[Stored items]
================

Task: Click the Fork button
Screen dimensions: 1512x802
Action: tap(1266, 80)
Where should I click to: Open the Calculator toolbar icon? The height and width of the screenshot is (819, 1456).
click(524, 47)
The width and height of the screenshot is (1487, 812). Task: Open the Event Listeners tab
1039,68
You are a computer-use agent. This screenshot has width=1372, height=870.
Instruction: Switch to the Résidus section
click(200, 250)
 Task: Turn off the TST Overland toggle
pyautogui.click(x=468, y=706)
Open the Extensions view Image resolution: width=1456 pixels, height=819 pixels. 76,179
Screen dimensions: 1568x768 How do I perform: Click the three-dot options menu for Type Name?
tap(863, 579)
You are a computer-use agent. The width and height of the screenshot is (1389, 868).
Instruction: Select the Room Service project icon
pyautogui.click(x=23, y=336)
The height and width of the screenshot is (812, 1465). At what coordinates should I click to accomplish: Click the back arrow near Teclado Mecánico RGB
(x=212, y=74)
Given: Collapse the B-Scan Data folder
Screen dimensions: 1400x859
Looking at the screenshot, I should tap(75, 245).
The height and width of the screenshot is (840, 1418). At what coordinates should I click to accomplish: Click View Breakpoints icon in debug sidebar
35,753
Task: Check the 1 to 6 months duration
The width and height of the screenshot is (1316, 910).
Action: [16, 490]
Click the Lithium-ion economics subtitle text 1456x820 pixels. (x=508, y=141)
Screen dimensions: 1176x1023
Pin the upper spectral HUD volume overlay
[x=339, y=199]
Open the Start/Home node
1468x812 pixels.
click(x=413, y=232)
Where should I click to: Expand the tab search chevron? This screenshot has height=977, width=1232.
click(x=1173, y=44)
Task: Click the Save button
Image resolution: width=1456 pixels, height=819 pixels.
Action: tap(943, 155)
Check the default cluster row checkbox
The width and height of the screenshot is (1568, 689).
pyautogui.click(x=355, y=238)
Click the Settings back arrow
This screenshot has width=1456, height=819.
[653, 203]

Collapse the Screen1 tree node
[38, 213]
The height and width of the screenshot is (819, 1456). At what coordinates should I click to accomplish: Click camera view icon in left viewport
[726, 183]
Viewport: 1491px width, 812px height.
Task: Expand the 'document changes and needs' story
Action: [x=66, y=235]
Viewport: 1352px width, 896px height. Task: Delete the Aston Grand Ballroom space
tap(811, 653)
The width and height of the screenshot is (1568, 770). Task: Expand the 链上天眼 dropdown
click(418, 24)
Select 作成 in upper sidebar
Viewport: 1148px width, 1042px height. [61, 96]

================

• Problem
Reproduce every line in the records above that contains the word "agent".

• Exercise response
You are a computer-use agent. This screenshot has width=1372, height=870.
You are a computer-use agent. The width and height of the screenshot is (1389, 868).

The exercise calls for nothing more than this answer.